Different methods for administering 17β-estradiol to ovariectomized rats result in opposite effects on ischemic brain damage
1 Institution of Clinical and Experimental Medicine/Department of Clinical Chemistry, Linkoping University, Linkoping, Sweden
2 Institution of Clinical and Experimental Medicine/Department of Neurosurgery, Linkoping University, Linkoping, Sweden
BMC Neuroscience 2010, 11:39 doi:10.1186/1471-2202-11-39Published: 17 March 2010
Numerous stroke studies have controversially shown estrogens to be either neuroprotective or neurodamaging. The discordant results observed in rat brain ischemia models may be a consequence of discrepancies in estrogen administration modes resulting in plasma concentration profiles far from those intended. To test this hypothesis we reproduced in detail and extended an earlier study from our lab using a different mode of 17β-estradiol administration; home-made silastic capsules instead of commercial slow-release 17β-estradiol pellets. Four groups of female rats (n = 12) were ovariectomized and administered 17β-estradiol or placebo via silastic capsules. All animals underwent MCAo fourteen days after ovariectomy and were sacrificed three days later.

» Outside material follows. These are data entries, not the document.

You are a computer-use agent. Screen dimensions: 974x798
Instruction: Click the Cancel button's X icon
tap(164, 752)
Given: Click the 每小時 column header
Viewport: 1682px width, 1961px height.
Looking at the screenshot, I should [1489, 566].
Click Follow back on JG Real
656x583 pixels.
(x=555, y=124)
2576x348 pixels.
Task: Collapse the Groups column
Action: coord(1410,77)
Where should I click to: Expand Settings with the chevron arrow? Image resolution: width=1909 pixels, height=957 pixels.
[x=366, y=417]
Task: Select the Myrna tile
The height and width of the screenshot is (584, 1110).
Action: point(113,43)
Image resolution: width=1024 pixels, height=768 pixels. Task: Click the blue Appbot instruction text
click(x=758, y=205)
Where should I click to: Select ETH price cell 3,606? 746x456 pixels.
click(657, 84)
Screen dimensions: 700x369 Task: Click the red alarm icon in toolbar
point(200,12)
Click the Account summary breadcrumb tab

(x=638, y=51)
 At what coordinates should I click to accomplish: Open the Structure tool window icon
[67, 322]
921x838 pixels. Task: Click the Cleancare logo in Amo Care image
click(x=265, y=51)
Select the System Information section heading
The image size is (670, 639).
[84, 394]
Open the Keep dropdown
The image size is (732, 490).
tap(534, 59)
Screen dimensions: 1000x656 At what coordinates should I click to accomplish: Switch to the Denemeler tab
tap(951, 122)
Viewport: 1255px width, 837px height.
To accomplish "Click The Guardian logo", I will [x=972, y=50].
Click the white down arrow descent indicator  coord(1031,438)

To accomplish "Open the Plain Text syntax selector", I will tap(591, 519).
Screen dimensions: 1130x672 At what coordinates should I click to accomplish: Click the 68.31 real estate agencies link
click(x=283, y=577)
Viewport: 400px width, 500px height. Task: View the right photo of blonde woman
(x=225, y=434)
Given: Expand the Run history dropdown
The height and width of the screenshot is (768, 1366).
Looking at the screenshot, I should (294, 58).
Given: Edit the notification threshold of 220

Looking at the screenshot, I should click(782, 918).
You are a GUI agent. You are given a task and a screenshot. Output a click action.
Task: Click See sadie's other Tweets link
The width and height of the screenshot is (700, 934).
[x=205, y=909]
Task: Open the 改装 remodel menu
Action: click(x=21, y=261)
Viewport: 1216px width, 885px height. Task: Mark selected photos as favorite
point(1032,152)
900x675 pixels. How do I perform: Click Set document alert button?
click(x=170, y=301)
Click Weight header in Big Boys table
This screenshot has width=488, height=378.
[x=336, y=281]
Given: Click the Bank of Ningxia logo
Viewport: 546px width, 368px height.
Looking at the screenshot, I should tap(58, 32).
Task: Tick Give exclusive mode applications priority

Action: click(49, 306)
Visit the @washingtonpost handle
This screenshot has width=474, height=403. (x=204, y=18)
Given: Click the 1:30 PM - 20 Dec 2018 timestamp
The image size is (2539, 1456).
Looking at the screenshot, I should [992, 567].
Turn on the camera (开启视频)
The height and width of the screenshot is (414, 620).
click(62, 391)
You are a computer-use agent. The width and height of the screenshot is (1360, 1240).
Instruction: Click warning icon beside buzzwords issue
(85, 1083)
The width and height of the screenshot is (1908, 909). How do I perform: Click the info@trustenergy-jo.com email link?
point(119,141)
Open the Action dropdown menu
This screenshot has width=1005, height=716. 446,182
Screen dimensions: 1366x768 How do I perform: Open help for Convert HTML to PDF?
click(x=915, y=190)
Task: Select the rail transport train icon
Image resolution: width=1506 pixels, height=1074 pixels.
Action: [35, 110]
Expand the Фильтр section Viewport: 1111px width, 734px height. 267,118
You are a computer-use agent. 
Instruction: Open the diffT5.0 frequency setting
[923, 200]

In contrast to our earlier results using the commercial pellets, the group receiving 17β-estradiol during the entire experiment had significantly smaller lesions than the group receiving placebo (mean ± SEM: 3.85 ± 0.70% versus 7.15 ± 0.27% of total slice area, respectively; p = 0.015). No significant neuroprotection was found when the 17β-estradiol was administered only during the two weeks before or the three days immediately after MCAo.
The results indicate that different estrogen treatment regimens result in diametrically different effects on cerebral ischemia. Thus the effects of estrogens on ischemic damage seem to be concentration-related, with a biphasic, or even more complex, dose-response relation. These findings have implications for the design of animal experiments and also have a bearing on the estrogen doses used for peri-menopausal hormone replacement therapy.